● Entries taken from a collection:
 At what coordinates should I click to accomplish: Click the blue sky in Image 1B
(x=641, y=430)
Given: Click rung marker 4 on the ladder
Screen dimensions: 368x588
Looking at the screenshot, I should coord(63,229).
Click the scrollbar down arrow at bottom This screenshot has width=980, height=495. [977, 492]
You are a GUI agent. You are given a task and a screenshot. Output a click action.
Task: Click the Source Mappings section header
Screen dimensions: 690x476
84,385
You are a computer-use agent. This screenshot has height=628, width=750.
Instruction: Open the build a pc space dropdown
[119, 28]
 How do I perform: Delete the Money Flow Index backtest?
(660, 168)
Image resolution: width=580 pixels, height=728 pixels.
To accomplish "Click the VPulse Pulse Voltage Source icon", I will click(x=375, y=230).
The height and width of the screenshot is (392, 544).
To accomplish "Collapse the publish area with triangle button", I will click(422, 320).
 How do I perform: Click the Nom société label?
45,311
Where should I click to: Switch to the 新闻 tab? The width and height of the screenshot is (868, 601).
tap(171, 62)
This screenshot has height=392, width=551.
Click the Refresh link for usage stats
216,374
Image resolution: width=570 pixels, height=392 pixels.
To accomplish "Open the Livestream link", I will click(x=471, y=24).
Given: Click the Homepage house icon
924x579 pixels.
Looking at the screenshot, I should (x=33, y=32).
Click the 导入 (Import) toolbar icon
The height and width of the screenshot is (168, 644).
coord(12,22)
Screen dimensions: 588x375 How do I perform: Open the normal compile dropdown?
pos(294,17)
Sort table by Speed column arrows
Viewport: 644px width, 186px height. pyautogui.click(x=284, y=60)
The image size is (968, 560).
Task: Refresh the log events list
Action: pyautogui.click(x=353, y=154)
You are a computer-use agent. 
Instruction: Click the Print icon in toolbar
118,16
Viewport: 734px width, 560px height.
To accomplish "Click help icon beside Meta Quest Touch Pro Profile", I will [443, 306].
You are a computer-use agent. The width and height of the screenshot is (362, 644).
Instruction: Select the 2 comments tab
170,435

● INSTRUCTIONS FOR THE TASK:
Please set down each of the entries above exactly as given.

● RESPONSE:
 At what coordinates should I click to accomplish: Click the blue sky in Image 1B
(x=641, y=430)
Given: Click rung marker 4 on the ladder
Screen dimensions: 368x588
Looking at the screenshot, I should coord(63,229).
Click the scrollbar down arrow at bottom This screenshot has width=980, height=495. [977, 492]
You are a GUI agent. You are given a task and a screenshot. Output a click action.
Task: Click the Source Mappings section header
Screen dimensions: 690x476
84,385
You are a computer-use agent. This screenshot has height=628, width=750.
Instruction: Open the build a pc space dropdown
[119, 28]
 How do I perform: Delete the Money Flow Index backtest?
(660, 168)
Image resolution: width=580 pixels, height=728 pixels.
To accomplish "Click the VPulse Pulse Voltage Source icon", I will click(x=375, y=230).
The height and width of the screenshot is (392, 544).
To accomplish "Collapse the publish area with triangle button", I will click(422, 320).
 How do I perform: Click the Nom société label?
45,311
Where should I click to: Switch to the 新闻 tab? The width and height of the screenshot is (868, 601).
tap(171, 62)
This screenshot has height=392, width=551.
Click the Refresh link for usage stats
216,374
Image resolution: width=570 pixels, height=392 pixels.
To accomplish "Open the Livestream link", I will click(x=471, y=24).
Given: Click the Homepage house icon
924x579 pixels.
Looking at the screenshot, I should (x=33, y=32).
Click the 导入 (Import) toolbar icon
The height and width of the screenshot is (168, 644).
coord(12,22)
Screen dimensions: 588x375 How do I perform: Open the normal compile dropdown?
pos(294,17)
Sort table by Speed column arrows
Viewport: 644px width, 186px height. pyautogui.click(x=284, y=60)
The image size is (968, 560).
Task: Refresh the log events list
Action: pyautogui.click(x=353, y=154)
You are a computer-use agent. 
Instruction: Click the Print icon in toolbar
118,16
Viewport: 734px width, 560px height.
To accomplish "Click help icon beside Meta Quest Touch Pro Profile", I will [443, 306].
You are a computer-use agent. The width and height of the screenshot is (362, 644).
Instruction: Select the 2 comments tab
170,435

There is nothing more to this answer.